Sure, it’s mostly the talk of Wall Street hedge fund folks, but it’s sent Palm’s stock up 20 percent, or 77 cents to close at $4.62 Wednesday. Is Lenovo actually interested in acquiring Palm’s sagging smartphone business? Perhaps. But there are several other companies that could benefit even more from buying instead of building a smartphone business from scratch. Palm’s chances of a comeback are fading. Who can rescue the company? Likely a PC maker.
Palm is ripe for a buyout because, well, the company is running out of options. As my colleague Tom Krazit pointed out recently, it might be time for the company to throw in the towel. Their chances for a turnaround are getting slimmer as their heavy investment in WebOS and the Palm Pre and Pixi haven’t produced the desired effect. Palm sold just 408,000 phones last quarter. By comparison, Apple sold 8.7 million iPhones during the same time period.

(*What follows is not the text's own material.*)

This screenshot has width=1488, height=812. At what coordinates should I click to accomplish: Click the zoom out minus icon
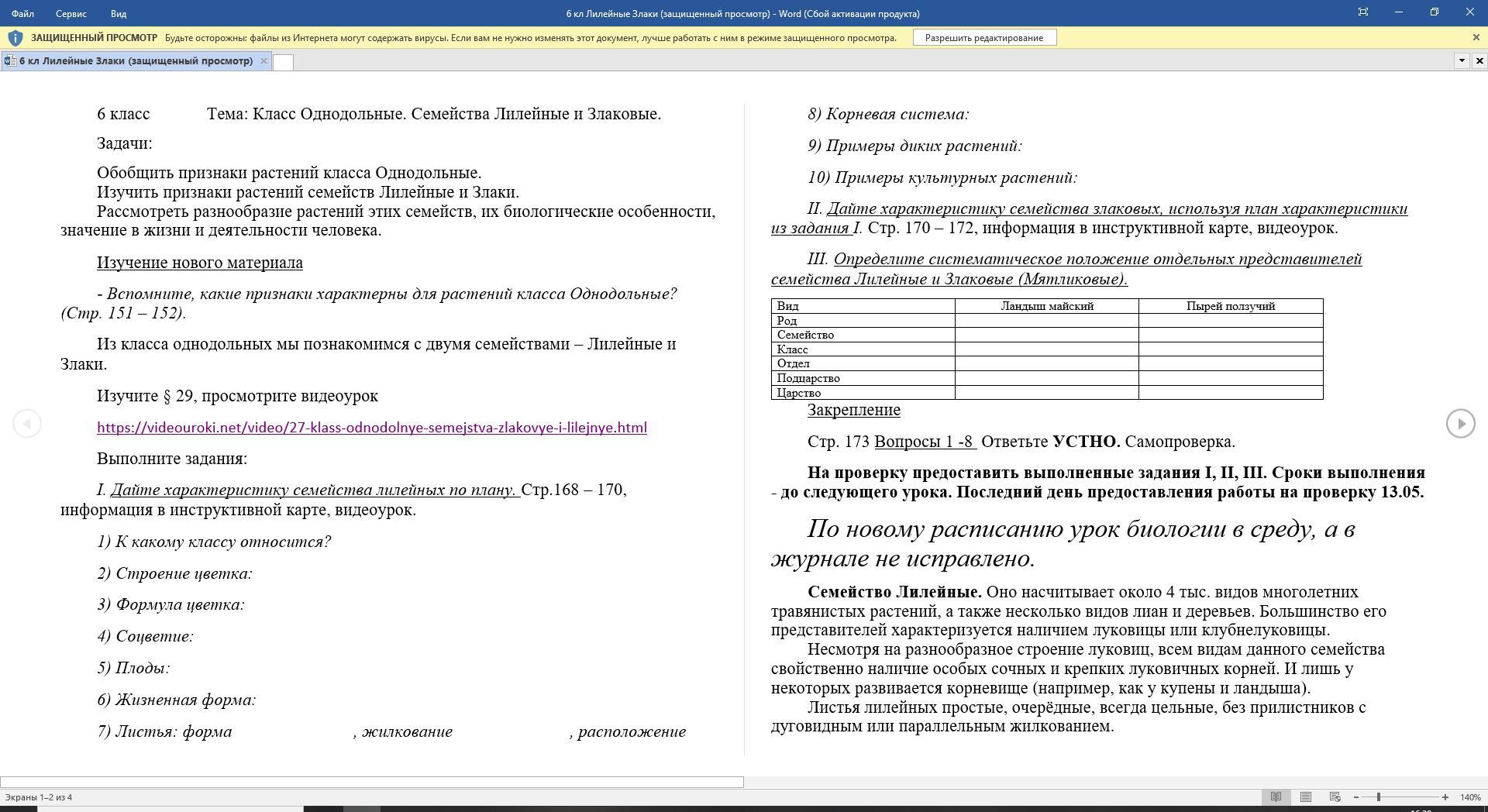click(x=1355, y=797)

So who should rescue or absorb Palm? Probably a PC company. Besides the fact that more cell phones are sold annually than computers, in developing countries over the next few years the first computers people will own will be a mobile phone. So it makes sense that companies that make PCs would want to get in on the action. Plus, the smartphone and the computer are merging, and as Apple has demonstrated, being at the nexus of the two is smart business.